When Firefox first started, some people were experiencing with certain websites and webpages loading awkwardly in the browser. Because Internet Explorer was the dominant browser at that point, many website creators and authors had made sure that their site was IE compatible. There were obviously other browsers out there in the market at that time but their share of the pie was so small and insignificant, they were merely given an afterthought. When Firefox emerged and have proven itself as a solid competitor to Internet Explorer, many of the website authors had to make sure that their website also behaved accordingly when being loaded in both Internet Explorer and Mozilla Firefox. Well, that’s all good and all but as you should already know by now, there are millions and millions of websites out there today and hundreds and thousands are being creating almost on a daily basis. In my personal experience however, I hardly ran into a website in Firefox with compatibility issues. But for those of you who do, there is a simple Firefox add-on that will make your Firefox experience that much more better.

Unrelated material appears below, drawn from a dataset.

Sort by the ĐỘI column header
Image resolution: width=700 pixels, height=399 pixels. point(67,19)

IE Tab 2You can download IE Tab 2 here from Mozilla. For Chrome users, here is the alternative called IE Tab Classic and can be downloaded from the Chrome Web Store.
This nifty add-on, once installed in Firefox, allows you to easily switch between rendering a webpage with the Firefox engine or Internet Explorer’s. It simply is a genius creation. In those rare instances in which you stumble across a website that looks funky in any way (compatibility issues) in Firefox, simply click on the IE Tab 2 Firefox icon on the lower right corner or select the appropriate option in the right click context menu and Firefox will then reload the page but with Internet Explorer’s engine! The website should then load correctly right within Firefox itself! No need to manually copy the URL address and open up Internet Explorer just to cater to that single website.

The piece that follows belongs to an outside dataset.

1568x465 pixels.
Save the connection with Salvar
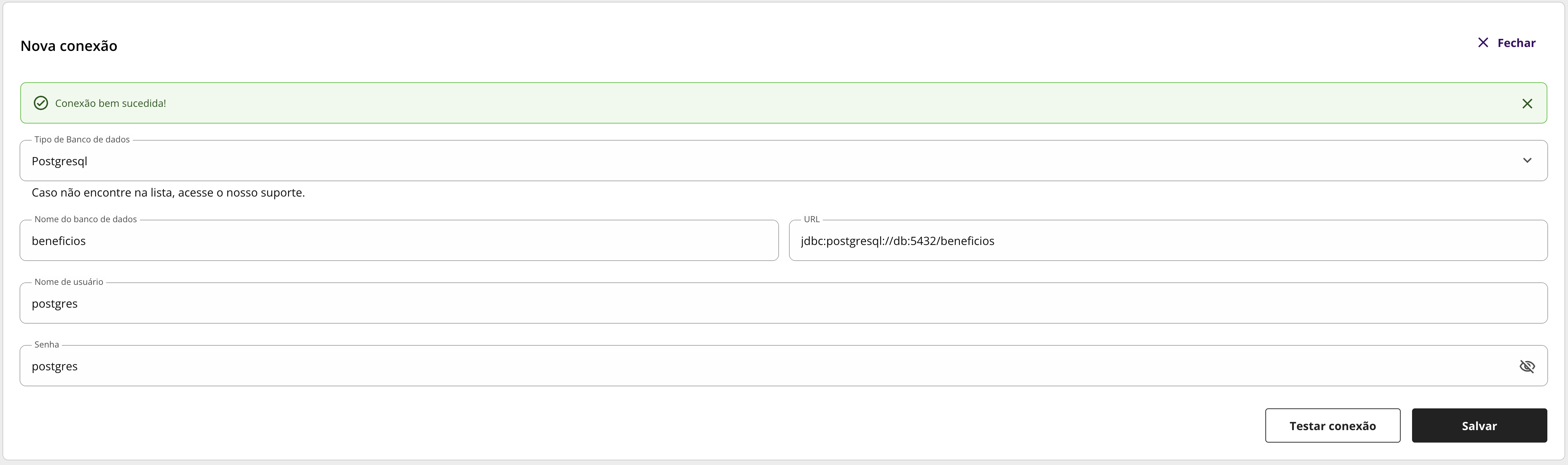coord(1479,425)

Some of Microsoft’s own websites are notorious for working only with Internet Explorer, especially their update sites. Here is a simple example:
By navigating to that site in Firefox without the IE Tab 2 add-on, this is what I see. Now I’m no HTML guru but it’s not hard to tell that something just doesn’t look and feel right:
After installing the add-on, navigating to that same site within Firefox provided these results:
Not only did the site looked as it was intended to be, but it also functioned as it should in that my Windows Update application within Windows 7 popped up automatically.

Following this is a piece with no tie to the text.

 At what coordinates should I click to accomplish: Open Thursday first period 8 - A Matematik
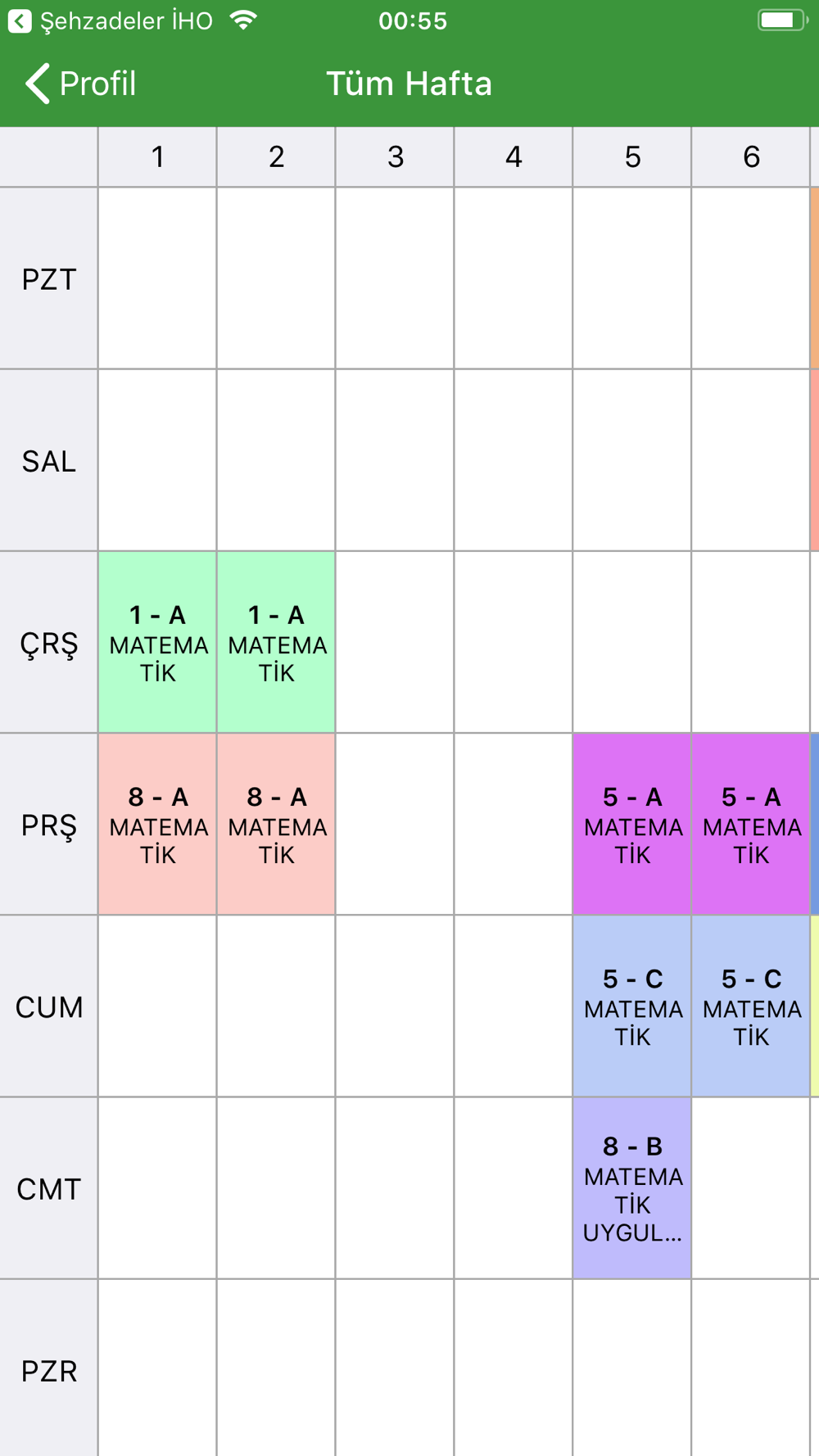click(x=157, y=824)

There are a host of other options to configure for IE Tab 2. For example, if you frequently visit a website in Firefox that only displays correctly when viewed in Internet Explorer, you can add that site to the IE Tab 2 filter list. Similar to the Windows Update sites (which are added automatically), IE Tab 2 will from then on know to switch to the Internet Explorer’s engine when you visit that particular website so that you don’t have to switch it manually.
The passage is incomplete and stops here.